This article is also available on medium.com at __this address__.

This post will contain essentially the same information as __the talk__ I gave during the last __Deep Learning Paris__ Meetup. I feel that as more and more fields start to use deep learning in critical systems, it is important to bring awareness on how neural networks can be fooled to produce strange and potentially dangerous behaviors. The goal of this post is not to be as mathematically precise and exhaustive as possible but to give you a basic understanding of adversarial examples and hopefully to sensibilize you to one of the problems of modern day deep learning.

So first, what are adversarial examples?

An adversarial example is a sample of **input data** which has been modified **very slightly** in a way that is intended to cause a machine learning to misclassify it.

An example should help anchor the idea, let's compute an adversarial example from a Donald Trump image.

In this figure, we can see that the classification of the perturbed image (rightmost) is clearly absurd. We can also notice that the difference between the original and modified images is **very slight***.*

With article like “__California’s finally ready for truly driverless cars__” or “__The Pentagon’s ‘Terminator Conundrum’: Robots That Could Kill on Their Own__”, applications of adversarial examples are not exactly hard to come up with…

In this post I will first explain how such images are created and then go through the main defenses that have been published. For more details and more rigorous information, please refer to the research papers referenced.

First, a quick reminder on **gradient descent**. Gradient descent is an optimization algorithm used to find a local minimum of a differentiable function.

In the figure on the left, you can see a simple curve. Suppose that we want to find a local minimum (a value of *x* for which *f(x)* is locally minimal).

The gradient descent consists in the following steps: first pick an initial value for *x,* then compute the derivative *f’* of *f* according to x and evaluate it for our initial guess. *f’(x)* is the slope of the tangent to the curve at *x.* According to the sign of this slope, we know whether we have to increase or decrease *x* to make *f(x)* decrease. In the example on the left, the slope is negative so we should increase the value of *x* to make *f(x)* decrease. As the tangent is a good approximation of the curve in a tiny neighborhood, the value change applied to x is very small to ensure that we do not jump too far.

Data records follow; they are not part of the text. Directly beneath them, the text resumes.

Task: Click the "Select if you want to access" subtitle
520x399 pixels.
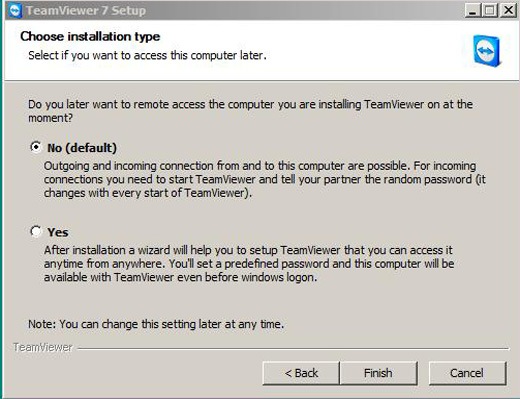Action: (147, 55)
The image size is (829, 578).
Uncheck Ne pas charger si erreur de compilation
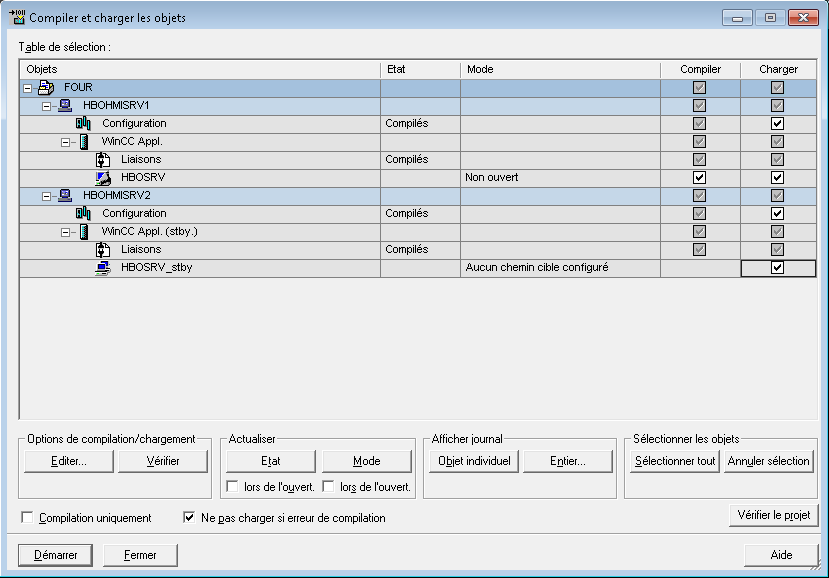tap(189, 518)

Suppose that we have a set of points and we want to find a line that is a reasonable approximation for these values.

Our machine learning model will be the line *y = ax + b* and the model parameters will be *a* and *b*.

Now to use the gradient descent, we are going to define a function of which we will want to find a local minimum. This is our **loss function**.

This loss takes a data point *x*, its corresponding value *y* and the model parameters *a* and *b*. The loss is the squared difference of the real value *y* and *ax + b,* the prediction of our model. The bigger the difference between the real and predicted values is, the bigger the value of the loss function will be. Intuitively, we chose the squaring operation to penalize big differences between real and predicted values more than small ones.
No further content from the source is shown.